→ Data shown
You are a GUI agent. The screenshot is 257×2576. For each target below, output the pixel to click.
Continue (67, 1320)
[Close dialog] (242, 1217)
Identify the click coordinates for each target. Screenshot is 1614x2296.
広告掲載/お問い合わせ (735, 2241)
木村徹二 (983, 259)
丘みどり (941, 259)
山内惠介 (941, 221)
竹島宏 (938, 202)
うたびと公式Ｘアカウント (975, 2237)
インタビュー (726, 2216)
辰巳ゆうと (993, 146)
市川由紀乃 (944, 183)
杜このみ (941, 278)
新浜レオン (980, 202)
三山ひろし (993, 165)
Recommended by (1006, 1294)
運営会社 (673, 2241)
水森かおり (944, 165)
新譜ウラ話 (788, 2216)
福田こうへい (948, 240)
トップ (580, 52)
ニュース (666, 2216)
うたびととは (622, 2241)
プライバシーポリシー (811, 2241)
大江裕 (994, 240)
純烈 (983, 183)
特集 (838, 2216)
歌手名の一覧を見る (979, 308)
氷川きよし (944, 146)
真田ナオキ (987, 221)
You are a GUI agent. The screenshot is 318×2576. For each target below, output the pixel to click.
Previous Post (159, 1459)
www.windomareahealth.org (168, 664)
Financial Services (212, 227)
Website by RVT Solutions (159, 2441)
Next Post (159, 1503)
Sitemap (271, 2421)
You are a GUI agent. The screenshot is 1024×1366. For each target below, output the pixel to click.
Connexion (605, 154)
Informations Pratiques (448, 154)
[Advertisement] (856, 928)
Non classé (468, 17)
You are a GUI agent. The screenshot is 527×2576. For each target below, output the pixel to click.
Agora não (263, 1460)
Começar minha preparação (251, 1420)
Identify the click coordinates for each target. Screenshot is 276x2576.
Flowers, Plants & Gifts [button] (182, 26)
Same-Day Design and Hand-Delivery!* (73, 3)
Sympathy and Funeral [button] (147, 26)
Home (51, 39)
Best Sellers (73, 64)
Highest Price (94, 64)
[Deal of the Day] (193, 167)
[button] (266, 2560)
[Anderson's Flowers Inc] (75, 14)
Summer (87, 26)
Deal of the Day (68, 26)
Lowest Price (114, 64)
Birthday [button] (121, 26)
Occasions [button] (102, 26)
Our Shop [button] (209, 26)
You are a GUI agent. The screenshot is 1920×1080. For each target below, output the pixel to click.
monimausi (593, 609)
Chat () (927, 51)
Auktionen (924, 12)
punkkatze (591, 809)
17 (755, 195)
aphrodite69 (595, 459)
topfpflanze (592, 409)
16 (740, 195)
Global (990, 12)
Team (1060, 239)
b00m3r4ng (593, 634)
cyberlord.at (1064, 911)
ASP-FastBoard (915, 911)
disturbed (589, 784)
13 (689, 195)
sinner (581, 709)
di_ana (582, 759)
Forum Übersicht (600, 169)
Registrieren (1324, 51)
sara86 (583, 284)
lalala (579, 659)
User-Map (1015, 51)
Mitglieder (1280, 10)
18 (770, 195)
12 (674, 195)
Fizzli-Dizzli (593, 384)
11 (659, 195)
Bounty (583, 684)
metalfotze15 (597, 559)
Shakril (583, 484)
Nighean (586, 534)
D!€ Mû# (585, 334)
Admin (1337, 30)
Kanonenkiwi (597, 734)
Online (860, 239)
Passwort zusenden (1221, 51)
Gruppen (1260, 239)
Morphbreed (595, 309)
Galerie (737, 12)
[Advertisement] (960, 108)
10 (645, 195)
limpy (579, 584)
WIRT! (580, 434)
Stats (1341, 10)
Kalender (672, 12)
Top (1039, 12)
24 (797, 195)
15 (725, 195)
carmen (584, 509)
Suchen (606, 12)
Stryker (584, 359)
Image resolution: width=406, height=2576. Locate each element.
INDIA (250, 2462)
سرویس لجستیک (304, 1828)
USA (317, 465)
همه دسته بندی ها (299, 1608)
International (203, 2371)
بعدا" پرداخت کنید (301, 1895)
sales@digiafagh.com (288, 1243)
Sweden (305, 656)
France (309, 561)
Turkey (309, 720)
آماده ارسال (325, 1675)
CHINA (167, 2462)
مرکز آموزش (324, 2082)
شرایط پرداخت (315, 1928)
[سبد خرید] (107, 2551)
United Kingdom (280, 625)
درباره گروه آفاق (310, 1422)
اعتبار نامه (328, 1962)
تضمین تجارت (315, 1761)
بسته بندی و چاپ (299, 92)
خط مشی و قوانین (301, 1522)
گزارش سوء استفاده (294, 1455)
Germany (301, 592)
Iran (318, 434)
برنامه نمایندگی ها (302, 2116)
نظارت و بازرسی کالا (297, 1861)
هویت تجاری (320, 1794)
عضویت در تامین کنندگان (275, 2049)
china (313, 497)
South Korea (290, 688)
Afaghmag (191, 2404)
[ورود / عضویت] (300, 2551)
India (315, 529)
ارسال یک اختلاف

→ Task item
Within the material above, extract exactly the lines that start at the line containing "真田ナオキ (987, 221)" and stop after the line containing "limpy (579, 584)", and only those.

→ Reply
真田ナオキ (987, 221)
You are a GUI agent. The screenshot is 318×2576. For each target below, output the pixel to click.
Previous Post (159, 1459)
www.windomareahealth.org (168, 664)
Financial Services (212, 227)
Website by RVT Solutions (159, 2441)
Next Post (159, 1503)
Sitemap (271, 2421)
You are a GUI agent. The screenshot is 1024×1366. For each target below, output the pixel to click.
Connexion (605, 154)
Informations Pratiques (448, 154)
[Advertisement] (856, 928)
Non classé (468, 17)
You are a GUI agent. The screenshot is 527×2576. For each target below, output the pixel to click.
Agora não (263, 1460)
Começar minha preparação (251, 1420)
Identify the click coordinates for each target. Screenshot is 276x2576.
Flowers, Plants & Gifts [button] (182, 26)
Same-Day Design and Hand-Delivery!* (73, 3)
Sympathy and Funeral [button] (147, 26)
Home (51, 39)
Best Sellers (73, 64)
Highest Price (94, 64)
[Deal of the Day] (193, 167)
[button] (266, 2560)
[Anderson's Flowers Inc] (75, 14)
Summer (87, 26)
Deal of the Day (68, 26)
Lowest Price (114, 64)
Birthday [button] (121, 26)
Occasions [button] (102, 26)
Our Shop [button] (209, 26)
You are a GUI agent. The screenshot is 1920×1080. For each target below, output the pixel to click.
monimausi (593, 609)
Chat () (927, 51)
Auktionen (924, 12)
punkkatze (591, 809)
17 (755, 195)
aphrodite69 (595, 459)
topfpflanze (592, 409)
16 (740, 195)
Global (990, 12)
Team (1060, 239)
b00m3r4ng (593, 634)
cyberlord.at (1064, 911)
ASP-FastBoard (915, 911)
disturbed (589, 784)
13 (689, 195)
sinner (581, 709)
di_ana (582, 759)
Forum Übersicht (600, 169)
Registrieren (1324, 51)
sara86 (583, 284)
lalala (579, 659)
User-Map (1015, 51)
Mitglieder (1280, 10)
18 (770, 195)
12 (674, 195)
Fizzli-Dizzli (593, 384)
11 (659, 195)
Bounty (583, 684)
metalfotze15 (597, 559)
Shakril (583, 484)
Nighean (586, 534)
D!€ Mû# (585, 334)
Admin (1337, 30)
Kanonenkiwi (597, 734)
Online (860, 239)
Passwort zusenden (1221, 51)
Gruppen (1260, 239)
Morphbreed (595, 309)
Galerie (737, 12)
[Advertisement] (960, 108)
10 (645, 195)
limpy (579, 584)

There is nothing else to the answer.